» **SET EXERCISE**
Rewrite the lines between the one holding "Screen dimensions: 481x382" and the one holding "Action: 234,229", inclusive, substituting "navigation pane" for "sidebar" and changing nothing else. Omit the pictures.

» **DATA SHOWN**
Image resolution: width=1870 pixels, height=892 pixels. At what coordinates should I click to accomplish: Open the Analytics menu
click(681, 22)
==
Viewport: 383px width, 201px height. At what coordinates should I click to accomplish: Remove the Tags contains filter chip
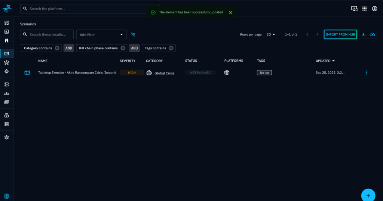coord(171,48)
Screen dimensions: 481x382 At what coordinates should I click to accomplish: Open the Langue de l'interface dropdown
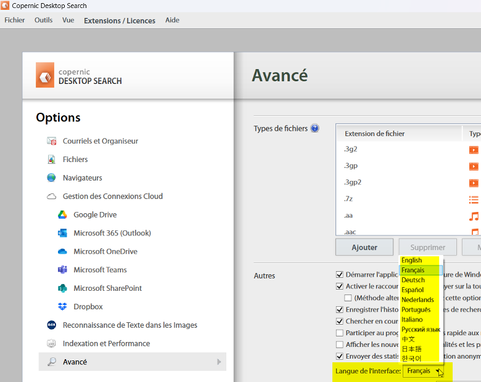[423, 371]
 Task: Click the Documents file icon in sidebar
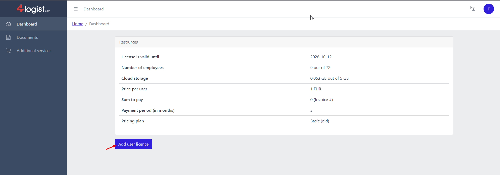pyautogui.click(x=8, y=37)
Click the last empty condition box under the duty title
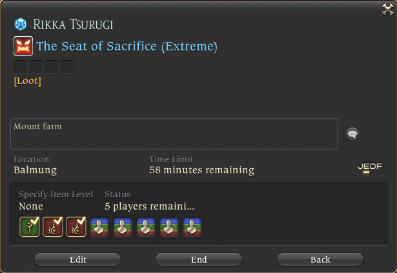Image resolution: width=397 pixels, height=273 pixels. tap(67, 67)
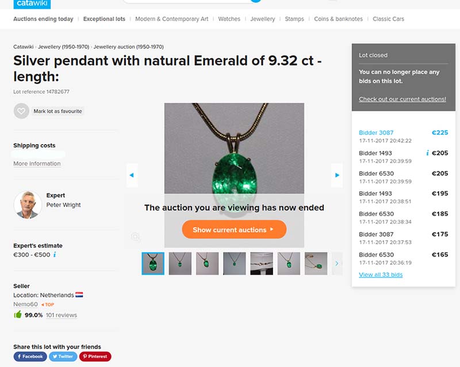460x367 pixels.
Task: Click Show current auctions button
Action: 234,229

» **FINAL RESULT**
Screen dimensions: 481x382 At what coordinates should I click to accomplish: Open the Langue de l'interface dropdown
[423, 371]
 Task: Click the Documents file icon in navigation pane
pyautogui.click(x=8, y=37)
Click the last empty condition box under the duty title
Image resolution: width=397 pixels, height=273 pixels. tap(67, 67)
460x367 pixels.
Task: Click Show current auctions button
Action: 234,229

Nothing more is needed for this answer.